──────── PROVIDED INFORMATION

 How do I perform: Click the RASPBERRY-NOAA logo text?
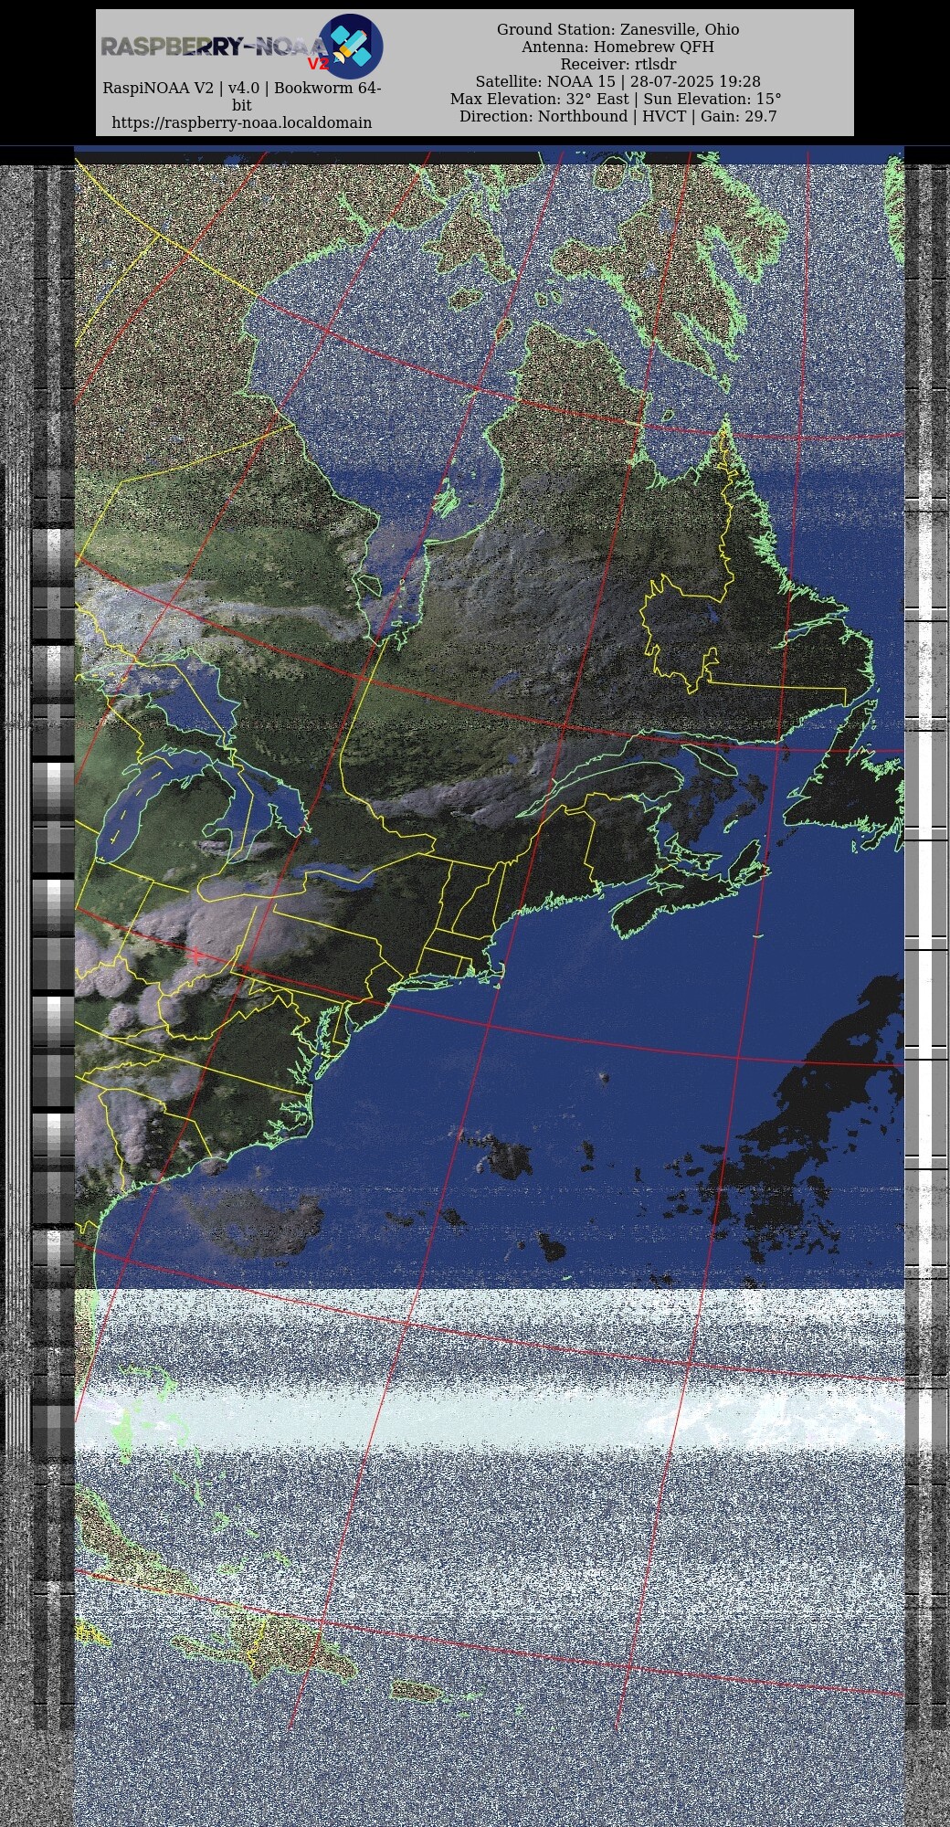coord(210,47)
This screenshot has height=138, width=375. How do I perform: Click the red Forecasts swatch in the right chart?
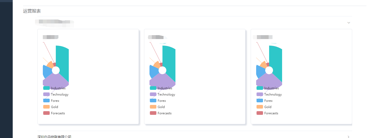tap(260, 113)
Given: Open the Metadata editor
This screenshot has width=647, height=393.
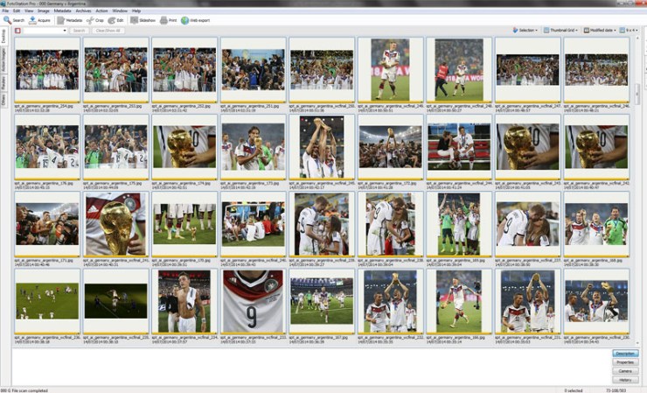Looking at the screenshot, I should pyautogui.click(x=69, y=19).
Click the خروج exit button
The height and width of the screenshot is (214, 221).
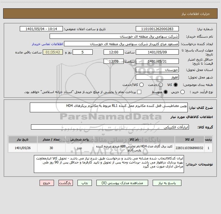tap(47, 183)
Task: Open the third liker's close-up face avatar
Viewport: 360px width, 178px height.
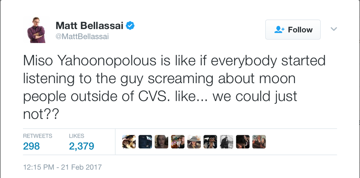Action: (x=161, y=142)
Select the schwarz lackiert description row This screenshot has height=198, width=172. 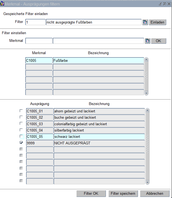[99, 136]
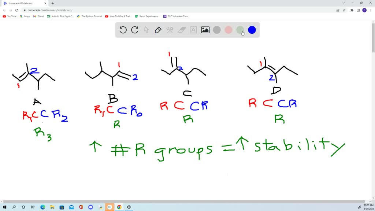Expand the Chrome three-dot menu
The width and height of the screenshot is (375, 211).
[x=371, y=10]
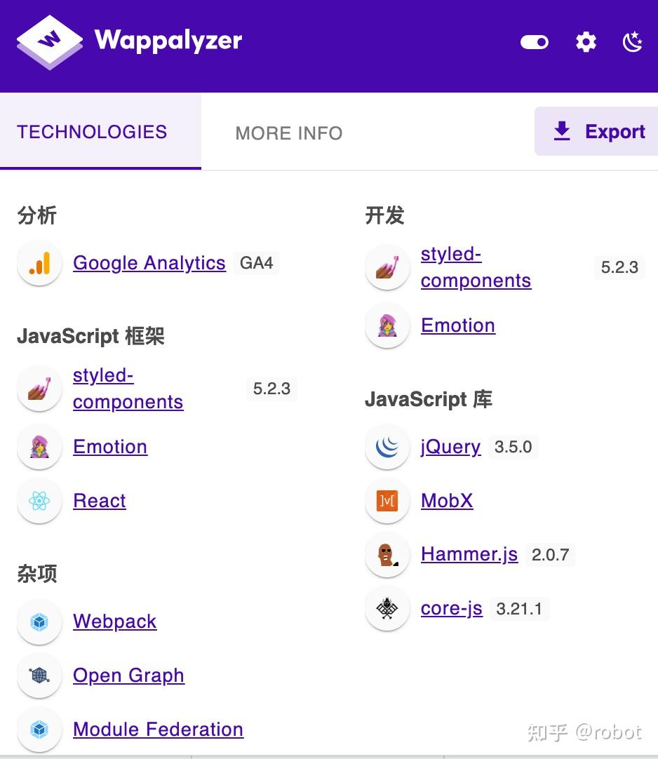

────────────────

• [AIM OF THE EXERCISE]: Return a copy of each line in the entries that carries the string "Open".

• [TASK SOLUTION]:
Given: Open the Metadata editor
Task: Open the third liker's close-up face avatar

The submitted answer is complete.